Not only that, but there’s historical evidence via court cases that shows the FBI has used others’ phones as eavesdropping devices by remotely activating them and using the mic to record conversations. As was noted by c|net back in 2006, whatever the FBI utilized apparently worked even when phones were shut off.

The surveillance technique came to light in an opinion published this week by U.S. District Judge Lewis Kaplan. He ruled that the “roving bug” was legal because federal wiretapping law is broad enough to permit eavesdropping even of conversations that take place near a suspect’s cell phone.

Kaplan’s opinion said that the eavesdropping technique “functioned whether the phone was powered on or off.” Some handsets can’t be fully powered down without removing the battery; for instance, some Nokia models will wake up when turned off if an alarm is set.

While the Genovese crime family prosecution appears to be the first time a remote-eavesdropping mechanism has been used in a criminal case, the technique has been discussed in security circles for years.

- **SUPPLIED RECORDS**
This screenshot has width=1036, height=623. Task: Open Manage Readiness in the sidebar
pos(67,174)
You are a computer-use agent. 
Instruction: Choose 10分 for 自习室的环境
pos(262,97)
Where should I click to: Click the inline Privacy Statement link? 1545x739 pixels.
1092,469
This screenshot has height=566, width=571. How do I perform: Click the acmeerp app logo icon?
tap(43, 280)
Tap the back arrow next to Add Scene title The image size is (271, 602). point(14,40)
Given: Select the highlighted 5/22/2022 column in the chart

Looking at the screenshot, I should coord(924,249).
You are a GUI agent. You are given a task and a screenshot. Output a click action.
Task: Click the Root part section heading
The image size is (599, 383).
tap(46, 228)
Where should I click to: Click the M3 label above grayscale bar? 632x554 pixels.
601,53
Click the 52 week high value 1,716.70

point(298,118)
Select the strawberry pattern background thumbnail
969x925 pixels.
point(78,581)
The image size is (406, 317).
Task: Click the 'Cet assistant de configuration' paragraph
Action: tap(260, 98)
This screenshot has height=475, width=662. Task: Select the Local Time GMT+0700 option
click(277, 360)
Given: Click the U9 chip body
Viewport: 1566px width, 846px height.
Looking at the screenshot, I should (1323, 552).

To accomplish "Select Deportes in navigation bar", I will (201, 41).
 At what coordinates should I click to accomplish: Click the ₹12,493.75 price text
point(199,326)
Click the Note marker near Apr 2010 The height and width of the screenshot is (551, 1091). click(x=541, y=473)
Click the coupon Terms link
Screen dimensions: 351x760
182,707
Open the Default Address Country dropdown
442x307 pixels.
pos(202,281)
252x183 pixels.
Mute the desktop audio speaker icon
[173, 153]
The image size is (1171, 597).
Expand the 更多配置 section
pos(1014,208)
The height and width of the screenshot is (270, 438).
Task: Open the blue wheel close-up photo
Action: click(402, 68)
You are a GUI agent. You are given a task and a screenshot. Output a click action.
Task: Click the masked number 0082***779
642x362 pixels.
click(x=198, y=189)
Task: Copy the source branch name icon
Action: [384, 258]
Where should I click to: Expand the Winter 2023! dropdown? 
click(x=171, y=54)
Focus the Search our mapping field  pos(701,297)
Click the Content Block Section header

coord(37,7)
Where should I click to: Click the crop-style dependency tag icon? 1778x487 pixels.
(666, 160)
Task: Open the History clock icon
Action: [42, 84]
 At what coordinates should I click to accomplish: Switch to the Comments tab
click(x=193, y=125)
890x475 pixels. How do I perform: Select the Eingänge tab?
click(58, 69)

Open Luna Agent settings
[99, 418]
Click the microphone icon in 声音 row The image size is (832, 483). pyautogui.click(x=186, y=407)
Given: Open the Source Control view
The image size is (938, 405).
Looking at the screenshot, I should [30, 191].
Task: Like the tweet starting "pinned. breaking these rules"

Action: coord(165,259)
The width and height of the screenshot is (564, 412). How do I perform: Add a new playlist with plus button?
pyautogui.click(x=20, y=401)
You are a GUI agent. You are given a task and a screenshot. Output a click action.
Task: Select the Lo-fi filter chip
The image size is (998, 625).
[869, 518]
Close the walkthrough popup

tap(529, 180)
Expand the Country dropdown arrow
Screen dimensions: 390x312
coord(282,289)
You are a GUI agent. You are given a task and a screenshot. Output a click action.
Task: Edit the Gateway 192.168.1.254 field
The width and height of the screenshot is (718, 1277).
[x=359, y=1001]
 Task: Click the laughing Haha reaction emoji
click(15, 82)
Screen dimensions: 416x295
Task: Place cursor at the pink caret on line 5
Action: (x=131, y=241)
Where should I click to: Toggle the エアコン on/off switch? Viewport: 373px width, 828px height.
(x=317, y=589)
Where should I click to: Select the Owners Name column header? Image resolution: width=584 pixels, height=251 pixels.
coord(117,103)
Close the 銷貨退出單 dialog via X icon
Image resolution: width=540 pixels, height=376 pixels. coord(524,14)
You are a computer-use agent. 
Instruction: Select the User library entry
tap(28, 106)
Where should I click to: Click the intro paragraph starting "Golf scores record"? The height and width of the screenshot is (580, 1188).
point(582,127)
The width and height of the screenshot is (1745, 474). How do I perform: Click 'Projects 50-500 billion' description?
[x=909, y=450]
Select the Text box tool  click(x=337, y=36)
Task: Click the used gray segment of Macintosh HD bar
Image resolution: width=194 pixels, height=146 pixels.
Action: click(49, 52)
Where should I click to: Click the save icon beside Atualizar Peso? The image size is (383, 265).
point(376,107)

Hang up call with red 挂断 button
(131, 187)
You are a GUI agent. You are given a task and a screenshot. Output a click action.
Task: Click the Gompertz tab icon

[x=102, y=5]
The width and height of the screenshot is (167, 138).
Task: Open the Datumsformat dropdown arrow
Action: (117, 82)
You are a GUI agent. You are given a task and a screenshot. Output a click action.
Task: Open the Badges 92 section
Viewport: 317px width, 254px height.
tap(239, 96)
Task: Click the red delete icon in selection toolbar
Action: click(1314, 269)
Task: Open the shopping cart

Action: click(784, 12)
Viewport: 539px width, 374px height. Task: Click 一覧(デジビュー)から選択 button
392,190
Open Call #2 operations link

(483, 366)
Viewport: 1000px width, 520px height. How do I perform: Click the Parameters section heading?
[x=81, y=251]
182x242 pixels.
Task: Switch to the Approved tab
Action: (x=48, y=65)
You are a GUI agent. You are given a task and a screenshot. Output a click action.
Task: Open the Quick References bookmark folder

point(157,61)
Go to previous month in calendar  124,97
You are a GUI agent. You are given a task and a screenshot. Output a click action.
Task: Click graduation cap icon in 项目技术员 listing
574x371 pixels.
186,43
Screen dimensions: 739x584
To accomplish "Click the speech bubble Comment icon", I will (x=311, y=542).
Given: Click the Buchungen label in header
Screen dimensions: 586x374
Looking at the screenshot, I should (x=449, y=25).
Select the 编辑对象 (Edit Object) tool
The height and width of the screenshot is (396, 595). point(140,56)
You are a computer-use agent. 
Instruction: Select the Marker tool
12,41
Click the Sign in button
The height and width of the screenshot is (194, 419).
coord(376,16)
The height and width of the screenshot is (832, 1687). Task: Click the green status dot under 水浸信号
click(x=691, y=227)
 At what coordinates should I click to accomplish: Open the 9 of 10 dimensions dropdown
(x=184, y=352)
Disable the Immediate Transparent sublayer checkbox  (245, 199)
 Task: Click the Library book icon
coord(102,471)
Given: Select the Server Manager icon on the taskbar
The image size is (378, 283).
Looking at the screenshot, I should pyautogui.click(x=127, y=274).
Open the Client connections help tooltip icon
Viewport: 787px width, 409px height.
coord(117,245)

- **SET OF TASKS**
**1)** In the excerpt on FBI phone eavesdropping, who published the opinion that brought the surveillance technique to light?
**2)** Reproduce the stretch of the FBI eavesdropping excerpt from "The surveillance technique" through "alarm is set.".

- **RESULTS FOR EACH TASK**
**1)** U.S. District Judge Lewis Kaplan.

**2)**
The surveillance technique came to light in an opinion published this week by U.S. District Judge Lewis Kaplan. He ruled that the “roving bug” was legal because federal wiretapping law is broad enough to permit eavesdropping even of conversations that take place near a suspect’s cell phone.

Kaplan’s opinion said that the eavesdropping technique “functioned whether the phone was powered on or off.” Some handsets can’t be fully powered down without removing the battery; for instance, some Nokia models will wake up when turned off if an alarm is set.